2.      “Ah, kan gak ada juga sweeping atau polisi”. Keselamatan kita gantungkan kepada Polisi?
3.      “Cewek gak bisa lihat kegantengan saya”. Cewek  malah akan lari kalau anda celaka kemudian otak dan kewarasan anda terganggu. Pilih mana, kelihatan ganteng atau jadi gak waras?
4.      “Bentar aja, mau kondangan nih, ntar sanggul dan make up berantakan lagi”.  Siapa yang bisa memastikan anda tidak akan celaka dalam hitungan SEBENTAR?
5.      “Helm  kan mahal,”.  Mana lebih mahal dibanding  jika kita mengalami kecelakaan di kepala?
6.       “Panas, dan membuat cepat botak ‘.  Boleh jadi demikian, tapi bandingkan  dengan keuntungannya. Selain melindungi  isi kepala, kita juga lebih terlindung dari debu, panas matahari dan hujan.
7.      “Ah, bikin ribet. Makan Waktu !”.  Memang  sih, kalau belum jadi kebiasaan dan kebutuhan, akan terasa mengganggu dan merepotkan.  Contoh, menginjak rem  atau  nendang starter manual dalam berkendara, apakah merepotkan?

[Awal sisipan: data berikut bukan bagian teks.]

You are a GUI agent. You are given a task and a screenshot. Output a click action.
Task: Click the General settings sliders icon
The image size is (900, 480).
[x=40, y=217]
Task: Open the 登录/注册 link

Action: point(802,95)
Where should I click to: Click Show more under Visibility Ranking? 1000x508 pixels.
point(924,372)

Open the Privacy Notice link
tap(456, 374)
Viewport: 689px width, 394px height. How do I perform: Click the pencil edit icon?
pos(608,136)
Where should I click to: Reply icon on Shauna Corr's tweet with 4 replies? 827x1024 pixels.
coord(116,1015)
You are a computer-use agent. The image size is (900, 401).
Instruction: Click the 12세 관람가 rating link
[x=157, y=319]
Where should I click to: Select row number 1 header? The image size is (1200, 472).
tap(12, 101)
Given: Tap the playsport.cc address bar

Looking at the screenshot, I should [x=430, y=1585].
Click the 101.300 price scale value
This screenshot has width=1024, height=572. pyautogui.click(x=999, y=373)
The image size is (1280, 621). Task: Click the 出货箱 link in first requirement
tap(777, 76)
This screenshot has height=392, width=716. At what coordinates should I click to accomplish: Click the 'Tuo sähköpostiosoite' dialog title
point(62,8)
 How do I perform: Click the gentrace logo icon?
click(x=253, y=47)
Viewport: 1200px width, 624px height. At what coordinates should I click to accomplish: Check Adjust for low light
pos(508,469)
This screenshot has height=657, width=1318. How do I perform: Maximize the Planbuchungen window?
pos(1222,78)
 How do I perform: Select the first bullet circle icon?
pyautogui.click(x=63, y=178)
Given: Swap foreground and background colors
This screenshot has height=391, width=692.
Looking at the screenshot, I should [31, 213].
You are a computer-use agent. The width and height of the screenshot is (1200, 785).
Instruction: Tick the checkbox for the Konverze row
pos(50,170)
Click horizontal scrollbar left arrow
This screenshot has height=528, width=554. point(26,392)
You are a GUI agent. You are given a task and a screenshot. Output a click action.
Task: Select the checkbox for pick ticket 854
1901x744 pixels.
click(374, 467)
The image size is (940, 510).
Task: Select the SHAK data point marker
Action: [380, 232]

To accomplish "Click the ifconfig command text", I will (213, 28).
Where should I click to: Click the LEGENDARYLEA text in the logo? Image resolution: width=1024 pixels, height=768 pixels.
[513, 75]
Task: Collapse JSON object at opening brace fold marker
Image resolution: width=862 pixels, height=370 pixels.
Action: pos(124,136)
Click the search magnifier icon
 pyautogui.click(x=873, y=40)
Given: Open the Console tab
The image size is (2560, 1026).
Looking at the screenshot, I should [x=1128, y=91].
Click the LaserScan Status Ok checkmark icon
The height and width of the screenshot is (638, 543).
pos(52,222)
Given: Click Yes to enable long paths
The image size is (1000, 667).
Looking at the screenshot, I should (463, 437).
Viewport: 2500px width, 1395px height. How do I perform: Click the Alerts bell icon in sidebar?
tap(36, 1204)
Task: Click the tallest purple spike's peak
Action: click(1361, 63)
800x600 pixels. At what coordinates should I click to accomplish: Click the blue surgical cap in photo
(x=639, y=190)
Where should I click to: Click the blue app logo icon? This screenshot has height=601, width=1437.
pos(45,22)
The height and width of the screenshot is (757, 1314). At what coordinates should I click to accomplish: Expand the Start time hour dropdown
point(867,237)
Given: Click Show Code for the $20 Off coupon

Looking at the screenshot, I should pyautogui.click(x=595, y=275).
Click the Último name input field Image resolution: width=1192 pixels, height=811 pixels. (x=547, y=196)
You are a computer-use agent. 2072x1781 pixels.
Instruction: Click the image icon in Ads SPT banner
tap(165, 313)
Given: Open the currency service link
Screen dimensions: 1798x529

Kan tidak, karena menginjak rem dilakukan secara otomatis dan terbiasa (kendali alam bawah sadar), sedangkan nendang starter adalah kebutuhan untuk menghidupkan sepeda motor karena tidak punya starter tangan otomatic (kendali alam sadar).
8.      “Sudah ah, terserah aku. Gitu aja kok repot” ………… untuk alasan ini:  no comment.